Exercise: Two lines below mark the span: the one containing "Task: Open AI" and the one containing "Open the Show amounts dropdown". Set down both, plus every line between, exactly as they stand, and nothing else.

Material shown:
/---

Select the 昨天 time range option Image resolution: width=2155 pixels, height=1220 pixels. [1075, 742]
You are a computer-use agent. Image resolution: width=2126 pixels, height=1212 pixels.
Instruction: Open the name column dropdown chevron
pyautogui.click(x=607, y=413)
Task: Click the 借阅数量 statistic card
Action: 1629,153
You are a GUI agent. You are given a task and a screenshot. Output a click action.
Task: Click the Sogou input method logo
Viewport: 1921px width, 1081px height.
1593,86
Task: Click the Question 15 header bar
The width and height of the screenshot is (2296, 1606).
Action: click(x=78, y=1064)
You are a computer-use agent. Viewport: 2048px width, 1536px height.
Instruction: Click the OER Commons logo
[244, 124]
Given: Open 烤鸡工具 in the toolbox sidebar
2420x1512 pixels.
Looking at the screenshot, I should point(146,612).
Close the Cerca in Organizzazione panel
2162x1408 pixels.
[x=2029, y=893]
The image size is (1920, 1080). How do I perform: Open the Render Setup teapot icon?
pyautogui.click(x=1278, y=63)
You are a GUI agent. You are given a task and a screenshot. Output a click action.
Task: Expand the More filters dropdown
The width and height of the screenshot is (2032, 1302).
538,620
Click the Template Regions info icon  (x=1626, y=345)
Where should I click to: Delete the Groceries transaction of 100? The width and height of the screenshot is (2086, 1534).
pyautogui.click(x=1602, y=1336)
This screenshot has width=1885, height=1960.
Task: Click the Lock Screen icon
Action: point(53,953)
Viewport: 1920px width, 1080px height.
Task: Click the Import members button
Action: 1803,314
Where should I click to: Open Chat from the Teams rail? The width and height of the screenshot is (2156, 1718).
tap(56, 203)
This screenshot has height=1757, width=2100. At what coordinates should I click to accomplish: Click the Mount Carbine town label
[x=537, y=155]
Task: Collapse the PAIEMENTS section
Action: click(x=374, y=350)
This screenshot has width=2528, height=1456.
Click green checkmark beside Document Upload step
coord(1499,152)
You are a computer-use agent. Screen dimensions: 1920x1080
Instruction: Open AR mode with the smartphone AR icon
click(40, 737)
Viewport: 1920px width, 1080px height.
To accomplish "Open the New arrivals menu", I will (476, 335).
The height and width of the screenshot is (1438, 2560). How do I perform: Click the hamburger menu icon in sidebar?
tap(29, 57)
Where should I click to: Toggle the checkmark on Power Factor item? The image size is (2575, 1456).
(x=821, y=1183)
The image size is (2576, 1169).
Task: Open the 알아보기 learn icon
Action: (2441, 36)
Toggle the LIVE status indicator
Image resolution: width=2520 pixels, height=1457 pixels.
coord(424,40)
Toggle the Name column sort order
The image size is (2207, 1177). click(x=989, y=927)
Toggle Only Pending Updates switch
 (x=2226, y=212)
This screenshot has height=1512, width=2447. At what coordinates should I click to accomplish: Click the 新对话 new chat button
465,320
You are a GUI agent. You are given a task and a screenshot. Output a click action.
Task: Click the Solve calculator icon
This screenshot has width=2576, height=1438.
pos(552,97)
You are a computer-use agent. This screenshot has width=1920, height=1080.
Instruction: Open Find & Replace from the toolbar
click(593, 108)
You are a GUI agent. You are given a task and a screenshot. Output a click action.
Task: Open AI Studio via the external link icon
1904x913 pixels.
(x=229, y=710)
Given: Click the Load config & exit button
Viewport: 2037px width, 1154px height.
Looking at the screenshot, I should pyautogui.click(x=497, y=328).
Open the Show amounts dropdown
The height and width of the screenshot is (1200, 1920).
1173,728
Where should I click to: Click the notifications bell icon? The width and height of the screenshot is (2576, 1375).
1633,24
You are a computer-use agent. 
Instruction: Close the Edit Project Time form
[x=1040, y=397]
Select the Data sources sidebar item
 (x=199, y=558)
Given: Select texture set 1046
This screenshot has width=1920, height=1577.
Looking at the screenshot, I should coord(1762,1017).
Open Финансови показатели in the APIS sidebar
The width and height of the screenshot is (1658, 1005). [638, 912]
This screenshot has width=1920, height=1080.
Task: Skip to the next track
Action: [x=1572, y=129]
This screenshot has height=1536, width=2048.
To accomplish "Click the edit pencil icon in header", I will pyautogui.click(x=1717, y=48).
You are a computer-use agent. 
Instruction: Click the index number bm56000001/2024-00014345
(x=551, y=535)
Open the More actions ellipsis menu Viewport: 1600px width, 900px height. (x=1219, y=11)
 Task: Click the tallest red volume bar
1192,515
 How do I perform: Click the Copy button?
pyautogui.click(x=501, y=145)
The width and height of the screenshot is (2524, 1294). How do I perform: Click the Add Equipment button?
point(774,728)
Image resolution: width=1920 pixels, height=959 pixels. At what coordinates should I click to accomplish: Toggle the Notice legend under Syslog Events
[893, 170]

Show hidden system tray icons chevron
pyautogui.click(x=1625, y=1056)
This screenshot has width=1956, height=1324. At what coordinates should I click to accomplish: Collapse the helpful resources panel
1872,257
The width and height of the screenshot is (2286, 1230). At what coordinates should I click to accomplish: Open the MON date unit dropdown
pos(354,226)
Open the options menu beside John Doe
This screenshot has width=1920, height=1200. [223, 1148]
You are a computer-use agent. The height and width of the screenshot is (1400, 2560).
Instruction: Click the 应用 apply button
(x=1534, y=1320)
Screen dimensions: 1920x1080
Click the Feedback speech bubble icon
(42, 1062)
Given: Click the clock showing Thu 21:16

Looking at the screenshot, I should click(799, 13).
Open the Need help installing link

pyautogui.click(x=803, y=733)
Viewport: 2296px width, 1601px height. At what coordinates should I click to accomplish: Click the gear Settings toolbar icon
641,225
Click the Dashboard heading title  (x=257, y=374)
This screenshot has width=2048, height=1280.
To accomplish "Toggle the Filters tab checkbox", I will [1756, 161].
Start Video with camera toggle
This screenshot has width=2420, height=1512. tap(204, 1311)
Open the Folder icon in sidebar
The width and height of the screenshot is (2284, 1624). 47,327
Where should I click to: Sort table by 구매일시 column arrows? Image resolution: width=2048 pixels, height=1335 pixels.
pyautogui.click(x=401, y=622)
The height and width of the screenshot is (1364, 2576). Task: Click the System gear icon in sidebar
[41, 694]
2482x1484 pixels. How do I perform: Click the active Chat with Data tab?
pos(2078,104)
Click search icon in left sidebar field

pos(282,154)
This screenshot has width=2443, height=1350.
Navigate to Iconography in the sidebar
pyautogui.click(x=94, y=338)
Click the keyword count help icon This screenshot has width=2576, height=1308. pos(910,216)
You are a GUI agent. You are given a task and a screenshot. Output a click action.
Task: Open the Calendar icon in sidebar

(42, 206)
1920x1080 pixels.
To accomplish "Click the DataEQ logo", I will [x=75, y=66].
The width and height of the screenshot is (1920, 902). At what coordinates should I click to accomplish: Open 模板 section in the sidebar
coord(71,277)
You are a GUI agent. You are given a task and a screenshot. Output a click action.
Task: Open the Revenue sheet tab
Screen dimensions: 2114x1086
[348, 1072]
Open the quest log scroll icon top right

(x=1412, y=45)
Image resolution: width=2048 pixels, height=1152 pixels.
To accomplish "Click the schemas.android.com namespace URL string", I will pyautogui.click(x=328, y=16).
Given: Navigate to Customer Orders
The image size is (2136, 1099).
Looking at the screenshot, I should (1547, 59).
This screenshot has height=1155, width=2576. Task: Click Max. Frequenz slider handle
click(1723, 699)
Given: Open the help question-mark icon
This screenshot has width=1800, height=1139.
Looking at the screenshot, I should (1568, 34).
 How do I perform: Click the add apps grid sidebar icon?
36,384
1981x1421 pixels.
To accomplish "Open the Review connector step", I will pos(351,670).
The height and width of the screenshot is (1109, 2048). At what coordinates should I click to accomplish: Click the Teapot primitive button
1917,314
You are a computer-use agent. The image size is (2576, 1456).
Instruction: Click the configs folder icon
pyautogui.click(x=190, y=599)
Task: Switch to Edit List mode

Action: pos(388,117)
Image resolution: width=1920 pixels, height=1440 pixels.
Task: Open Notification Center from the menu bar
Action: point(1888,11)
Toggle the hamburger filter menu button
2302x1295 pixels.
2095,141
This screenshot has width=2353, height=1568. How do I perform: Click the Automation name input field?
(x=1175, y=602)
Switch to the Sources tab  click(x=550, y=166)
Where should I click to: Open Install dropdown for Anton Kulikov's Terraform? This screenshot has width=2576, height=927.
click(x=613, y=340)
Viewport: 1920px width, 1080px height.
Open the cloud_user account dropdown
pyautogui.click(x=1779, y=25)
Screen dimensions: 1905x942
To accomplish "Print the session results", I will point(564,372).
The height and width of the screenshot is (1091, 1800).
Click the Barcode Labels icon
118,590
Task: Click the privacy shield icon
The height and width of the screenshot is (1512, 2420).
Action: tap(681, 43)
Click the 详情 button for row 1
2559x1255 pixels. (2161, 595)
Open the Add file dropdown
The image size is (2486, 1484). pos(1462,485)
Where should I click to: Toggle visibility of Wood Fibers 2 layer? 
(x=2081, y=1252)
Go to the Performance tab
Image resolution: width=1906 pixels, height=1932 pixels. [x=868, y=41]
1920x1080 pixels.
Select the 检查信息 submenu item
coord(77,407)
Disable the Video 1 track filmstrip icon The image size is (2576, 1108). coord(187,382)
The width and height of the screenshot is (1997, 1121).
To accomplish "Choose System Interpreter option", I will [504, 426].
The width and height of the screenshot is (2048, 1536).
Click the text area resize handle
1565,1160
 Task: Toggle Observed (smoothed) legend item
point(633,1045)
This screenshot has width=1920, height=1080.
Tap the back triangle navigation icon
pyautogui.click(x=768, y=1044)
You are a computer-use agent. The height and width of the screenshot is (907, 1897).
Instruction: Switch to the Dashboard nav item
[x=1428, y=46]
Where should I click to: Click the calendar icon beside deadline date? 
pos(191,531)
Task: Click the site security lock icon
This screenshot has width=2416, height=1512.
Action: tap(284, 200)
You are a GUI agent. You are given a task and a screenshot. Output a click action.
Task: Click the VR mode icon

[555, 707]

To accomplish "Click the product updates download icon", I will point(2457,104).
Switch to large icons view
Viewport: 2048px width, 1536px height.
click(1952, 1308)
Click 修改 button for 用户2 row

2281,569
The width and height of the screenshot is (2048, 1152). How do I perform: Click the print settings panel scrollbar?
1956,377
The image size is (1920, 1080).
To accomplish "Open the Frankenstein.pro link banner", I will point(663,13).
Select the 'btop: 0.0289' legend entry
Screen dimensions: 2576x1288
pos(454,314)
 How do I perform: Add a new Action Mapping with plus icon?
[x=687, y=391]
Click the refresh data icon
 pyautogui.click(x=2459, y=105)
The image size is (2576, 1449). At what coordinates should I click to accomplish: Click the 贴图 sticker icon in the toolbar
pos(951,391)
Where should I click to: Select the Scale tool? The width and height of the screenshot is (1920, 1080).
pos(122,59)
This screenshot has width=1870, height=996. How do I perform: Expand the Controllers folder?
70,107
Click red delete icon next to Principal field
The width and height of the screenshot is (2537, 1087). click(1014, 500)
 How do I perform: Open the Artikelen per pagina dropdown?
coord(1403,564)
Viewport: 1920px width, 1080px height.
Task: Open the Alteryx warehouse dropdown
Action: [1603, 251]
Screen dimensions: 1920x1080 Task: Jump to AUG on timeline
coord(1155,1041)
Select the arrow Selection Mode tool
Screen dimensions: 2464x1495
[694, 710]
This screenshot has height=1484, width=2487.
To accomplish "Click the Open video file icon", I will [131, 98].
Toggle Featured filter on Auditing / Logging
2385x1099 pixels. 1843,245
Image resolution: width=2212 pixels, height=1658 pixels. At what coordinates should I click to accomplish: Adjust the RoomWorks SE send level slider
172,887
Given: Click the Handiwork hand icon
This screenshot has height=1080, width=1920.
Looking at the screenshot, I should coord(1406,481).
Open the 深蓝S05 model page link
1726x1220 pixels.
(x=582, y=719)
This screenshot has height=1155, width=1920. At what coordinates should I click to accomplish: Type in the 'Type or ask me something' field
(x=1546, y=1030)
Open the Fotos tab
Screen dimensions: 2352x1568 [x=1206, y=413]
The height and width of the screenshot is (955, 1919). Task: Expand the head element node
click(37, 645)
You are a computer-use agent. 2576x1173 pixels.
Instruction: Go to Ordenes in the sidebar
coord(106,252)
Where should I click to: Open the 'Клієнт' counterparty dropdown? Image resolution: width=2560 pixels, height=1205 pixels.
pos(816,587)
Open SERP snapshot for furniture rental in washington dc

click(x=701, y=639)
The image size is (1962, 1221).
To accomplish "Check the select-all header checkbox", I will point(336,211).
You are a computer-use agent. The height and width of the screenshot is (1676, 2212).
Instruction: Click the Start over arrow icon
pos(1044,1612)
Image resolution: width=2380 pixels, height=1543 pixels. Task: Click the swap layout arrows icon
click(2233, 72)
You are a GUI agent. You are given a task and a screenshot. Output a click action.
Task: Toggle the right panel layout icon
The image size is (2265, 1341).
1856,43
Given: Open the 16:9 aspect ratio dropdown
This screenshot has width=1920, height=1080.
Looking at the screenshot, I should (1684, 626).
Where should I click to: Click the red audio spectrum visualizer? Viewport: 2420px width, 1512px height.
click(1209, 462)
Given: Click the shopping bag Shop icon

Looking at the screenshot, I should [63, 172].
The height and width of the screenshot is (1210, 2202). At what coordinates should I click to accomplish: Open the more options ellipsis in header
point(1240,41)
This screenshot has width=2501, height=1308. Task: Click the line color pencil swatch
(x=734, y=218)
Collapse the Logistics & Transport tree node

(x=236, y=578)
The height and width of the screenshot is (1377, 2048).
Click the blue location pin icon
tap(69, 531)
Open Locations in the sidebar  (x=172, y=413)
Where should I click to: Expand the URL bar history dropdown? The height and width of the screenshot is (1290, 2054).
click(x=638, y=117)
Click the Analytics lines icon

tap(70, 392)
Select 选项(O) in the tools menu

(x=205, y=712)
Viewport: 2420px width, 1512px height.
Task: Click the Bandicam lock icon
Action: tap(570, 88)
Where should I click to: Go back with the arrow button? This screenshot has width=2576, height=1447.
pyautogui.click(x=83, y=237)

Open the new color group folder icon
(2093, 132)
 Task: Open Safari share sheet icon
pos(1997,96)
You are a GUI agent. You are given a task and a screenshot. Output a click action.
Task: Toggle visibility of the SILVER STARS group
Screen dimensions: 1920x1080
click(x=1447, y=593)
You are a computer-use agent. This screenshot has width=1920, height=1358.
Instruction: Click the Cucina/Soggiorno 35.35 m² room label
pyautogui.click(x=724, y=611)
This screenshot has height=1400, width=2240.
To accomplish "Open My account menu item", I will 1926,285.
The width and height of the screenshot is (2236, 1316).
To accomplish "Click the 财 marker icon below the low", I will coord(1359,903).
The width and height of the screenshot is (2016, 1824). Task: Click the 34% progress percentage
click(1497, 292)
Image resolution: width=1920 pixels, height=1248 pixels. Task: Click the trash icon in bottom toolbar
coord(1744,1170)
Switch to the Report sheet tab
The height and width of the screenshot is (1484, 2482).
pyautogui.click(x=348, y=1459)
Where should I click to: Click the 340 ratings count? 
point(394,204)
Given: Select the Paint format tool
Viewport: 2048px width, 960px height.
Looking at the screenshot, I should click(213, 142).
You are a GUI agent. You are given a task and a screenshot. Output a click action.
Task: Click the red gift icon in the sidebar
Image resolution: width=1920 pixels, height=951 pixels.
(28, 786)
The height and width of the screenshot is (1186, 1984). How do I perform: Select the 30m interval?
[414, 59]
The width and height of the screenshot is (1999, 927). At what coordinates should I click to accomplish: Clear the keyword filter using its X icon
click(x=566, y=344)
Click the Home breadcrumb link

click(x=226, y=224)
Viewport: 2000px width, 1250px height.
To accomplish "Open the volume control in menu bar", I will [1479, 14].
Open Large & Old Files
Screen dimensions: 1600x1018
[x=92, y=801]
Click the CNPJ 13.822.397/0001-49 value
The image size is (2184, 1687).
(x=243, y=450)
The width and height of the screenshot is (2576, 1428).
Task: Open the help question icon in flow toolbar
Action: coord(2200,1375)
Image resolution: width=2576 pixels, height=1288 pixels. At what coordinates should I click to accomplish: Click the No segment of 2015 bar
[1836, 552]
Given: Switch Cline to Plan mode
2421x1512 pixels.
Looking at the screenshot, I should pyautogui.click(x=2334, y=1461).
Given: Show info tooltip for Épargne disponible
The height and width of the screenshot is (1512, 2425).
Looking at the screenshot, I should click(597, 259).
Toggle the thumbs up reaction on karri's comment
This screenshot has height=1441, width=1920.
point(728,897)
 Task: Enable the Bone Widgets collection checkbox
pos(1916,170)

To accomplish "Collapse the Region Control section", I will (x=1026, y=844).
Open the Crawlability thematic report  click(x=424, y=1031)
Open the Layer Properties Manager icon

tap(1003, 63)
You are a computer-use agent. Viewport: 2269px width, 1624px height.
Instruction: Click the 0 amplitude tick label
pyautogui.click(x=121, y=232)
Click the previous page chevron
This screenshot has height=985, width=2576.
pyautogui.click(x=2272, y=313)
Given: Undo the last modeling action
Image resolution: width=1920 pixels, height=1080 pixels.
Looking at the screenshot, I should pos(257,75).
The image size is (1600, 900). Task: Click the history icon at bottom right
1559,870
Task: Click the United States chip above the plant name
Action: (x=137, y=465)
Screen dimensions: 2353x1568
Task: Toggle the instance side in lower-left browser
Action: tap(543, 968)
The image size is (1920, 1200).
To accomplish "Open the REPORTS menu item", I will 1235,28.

\---

Task answer:
Task: Open AI Studio via the external link icon
1904x913 pixels.
(x=229, y=710)
Given: Click the Load config & exit button
Viewport: 2037px width, 1154px height.
Looking at the screenshot, I should pyautogui.click(x=497, y=328).
Open the Show amounts dropdown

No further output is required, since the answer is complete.